Transcribe, word for word, the portion of the cloud gateway text between "Palette supports DHCP" and "to a cluster.", inclusive.
------ Supplied passage ------
A cloud gateway can be set up as a 1-node or a 3-node cluster. For production environments, it is recommended that three (3) nodes are set up. A cloud gateway can be initially set up with one (1) node and resized to three (3) nodes at a later time. The following steps need to be performed to resize a 1-node cloud gateway cluster to a 3-node gateway cluster:
- As a Tenant Administrator, navigate to the Private Cloud Gateway page under Settings.
- Invoke the resize action for the relevant cloud gateway instance.
- Update the size from one (1) to three (3).
- The gateway upgrade begins shortly after the update. Two new nodes are created on vSphere and the gateway is upgraded to a 3-node cluster.
Palette supports DHCP as well as Static IP based allocation strategies for the VMs that are launched during cluster creation. IP Pools can be defined, using a range or a subnet. Administrators can define one or more IP pools linked to a private cloud gateway.
Clusters created using a private cloud gateway can select from the IP pools linked to the corresponding private cloud gateway. By default, IP Pools are shared across multiple clusters, but can optionally be restricted to a cluster.
The following is a description of various IP Pool properties:
Property | Description |
---|---|
Name | Descriptive name for the IP Pool. This name will be displayed for IP Pool selection when static IP is chosen as the IP allocation strategy |
Network Type | Select Range to provide a start and an end IP address. IPs within this range will become part of this pool. Alternately select 'Subnet' to provide the IP range in CIDR format. |
Start | First IP address for a range based IP Pool E.g. 10.10.183.1 |
End | Last IP address for a range based IP Pool. E.g. 10.10.183.100 |
Subnet | CIDR to allocate a set of IP addresses for a subnet based IP Pool. E.g. 10.10.183.64/26 |
Subnet Prefix | Network subnet prefix. e.g. /18 |
Gateway | Network Gateway E.g. 10.128.1.1 |
Name server addresses | A comma-separated list of name servers. e.g., 8.8.8.8 |
Restrict to a Single Cluster | Select this option to reserve the pool for the first cluster that uses this pool. By default, IP pools can be shared across clusters. |
In addition to the default cloud account already associated with the private cloud gateway, new user cloud accounts can be created for the different vSphere users.
Property | Description |
---|---|
Account Name | Custom name for the cloud account |
Private cloud gateway | Reference to a running cloud gateway |
vCenter Server | IP or FQDN of the vCenter server |
Username | vCenter username |
Password | vCenter password |
The following steps need to be performed to provision a new VMware cluster:
- Provide the basic cluster information like Name, Description, and Tags. Tags are currently not propagated to the Virtual Machines (VMs) deployed on the cloud/Datacenter environments.
------ Provided information ------
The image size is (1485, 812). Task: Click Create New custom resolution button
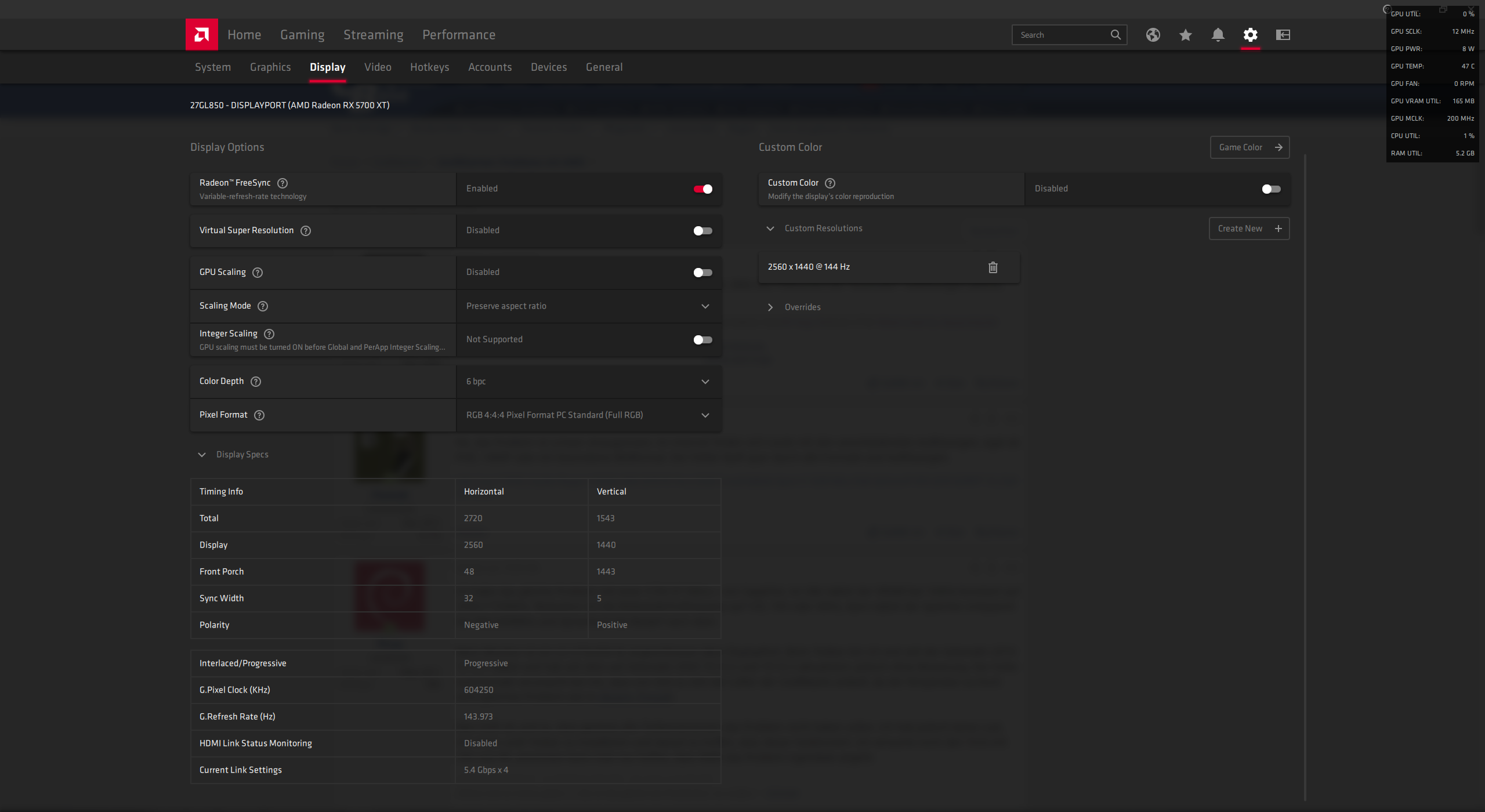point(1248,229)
------
------ Provided information ------
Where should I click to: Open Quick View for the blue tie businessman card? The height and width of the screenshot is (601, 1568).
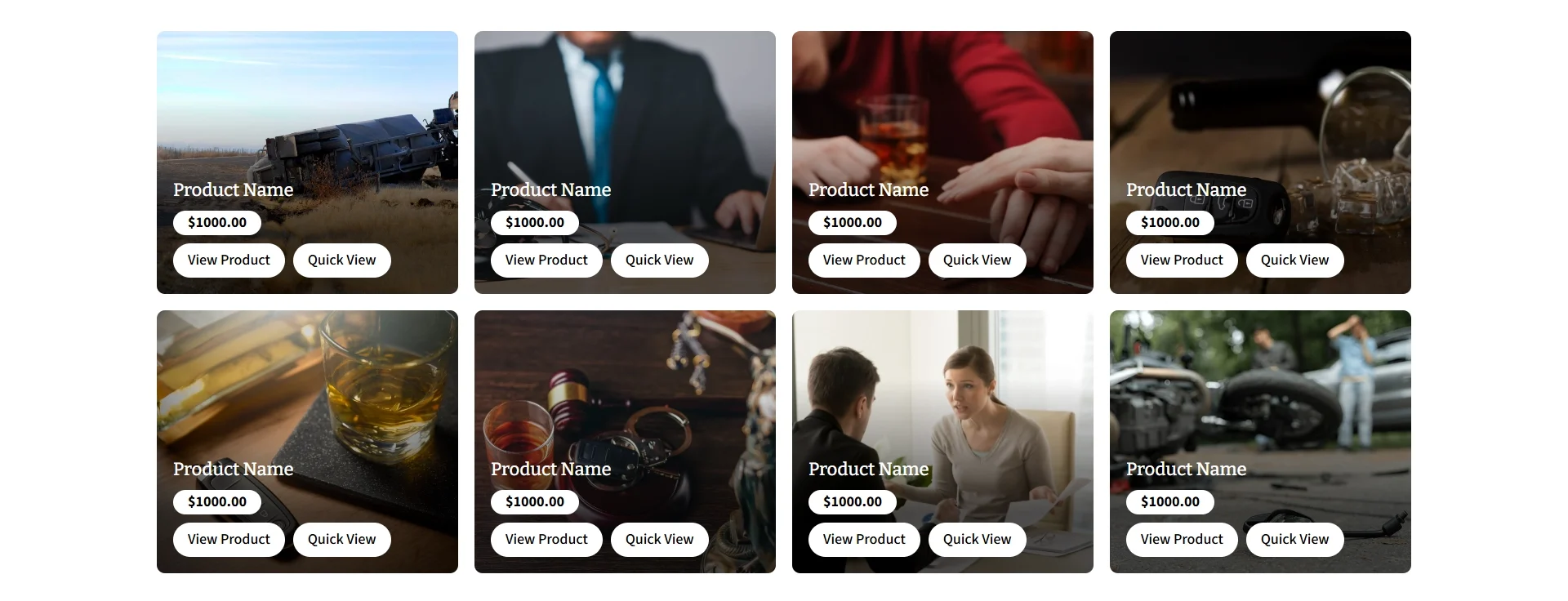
------
> [Written answer]
Palette supports DHCP as well as Static IP based allocation strategies for the VMs that are launched during cluster creation. IP Pools can be defined, using a range or a subnet. Administrators can define one or more IP pools linked to a private cloud gateway.
Clusters created using a private cloud gateway can select from the IP pools linked to the corresponding private cloud gateway. By default, IP Pools are shared across multiple clusters, but can optionally be restricted to a cluster.